Таинственный звон. Св. Феофан Букетов. (1907г.)

Свящ. Ф. Букетов, Монреаль, Канада.  Американский Православный Вестник, 1907 №11-3, с. 428 -431

 

Вечерний звон! Вечерний звон!

Как много дум наводит он…

 

Слыхал я в жизни своей разный звон: и унылый, мертвящий звон великопостный, и величественный, зовущий к возрождению звон пасхальный, и тревожный, неуверенный, каким встречали людей со властью архиереев и губернаторов, и разудалый, задорный, каким их провожали. Но такого звона, каким я был ошеломлен в одну из туманных ночей осени, я еще не слыхал…

Изнуренный прошедшим днем, я крепко спал, когда меня вдруг разбудила толчком в плечо моя жена.

— Вставай скорее!

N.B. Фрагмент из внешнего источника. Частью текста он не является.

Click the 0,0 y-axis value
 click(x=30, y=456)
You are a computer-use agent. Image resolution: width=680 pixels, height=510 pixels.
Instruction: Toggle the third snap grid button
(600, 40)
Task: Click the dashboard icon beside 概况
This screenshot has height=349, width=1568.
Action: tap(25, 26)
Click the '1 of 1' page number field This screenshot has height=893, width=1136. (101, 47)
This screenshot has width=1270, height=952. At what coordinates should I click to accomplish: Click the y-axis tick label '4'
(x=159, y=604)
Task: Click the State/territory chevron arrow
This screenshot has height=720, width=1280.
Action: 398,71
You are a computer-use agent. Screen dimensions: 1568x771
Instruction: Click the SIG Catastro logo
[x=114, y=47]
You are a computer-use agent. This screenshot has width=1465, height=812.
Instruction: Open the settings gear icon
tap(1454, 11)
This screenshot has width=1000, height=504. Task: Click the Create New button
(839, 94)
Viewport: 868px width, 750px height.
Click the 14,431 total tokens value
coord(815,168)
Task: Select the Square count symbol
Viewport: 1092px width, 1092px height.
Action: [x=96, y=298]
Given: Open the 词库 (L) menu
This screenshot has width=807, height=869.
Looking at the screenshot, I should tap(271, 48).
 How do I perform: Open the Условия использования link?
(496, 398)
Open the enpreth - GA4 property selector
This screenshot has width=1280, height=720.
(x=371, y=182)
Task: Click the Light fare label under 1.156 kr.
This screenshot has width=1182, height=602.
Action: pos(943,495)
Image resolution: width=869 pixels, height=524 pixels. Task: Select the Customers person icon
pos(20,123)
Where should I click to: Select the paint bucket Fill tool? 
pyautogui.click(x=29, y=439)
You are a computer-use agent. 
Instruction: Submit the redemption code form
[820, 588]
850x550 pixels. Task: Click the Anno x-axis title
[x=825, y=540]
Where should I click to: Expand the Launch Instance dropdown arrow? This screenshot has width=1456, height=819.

В нашей церкви кто-то звонит.

Я поднялся и, охваченный сладостной истомой, еле полуоткрыл отяжелевшие глаза.  И, ничего не понимая, уставился на жену, стоявшую подле моей постели с крайне растерянным видом. Обрывки недавнего сна еще бродили в моей голове, но слух уже улавливал редкие и отдаленные удары знакомого мне колокола.

Я стал приходить в себя и совсем открыл глаза. В комнате был сумрак и безмятежный покой; в углу, перед иконой, догорала лампадка; в окна, через кисейные занавески, хмуро глядела сыроватая мгла рассвета, и деревья, погруженные в нее, походили на далекие мертвые тучи…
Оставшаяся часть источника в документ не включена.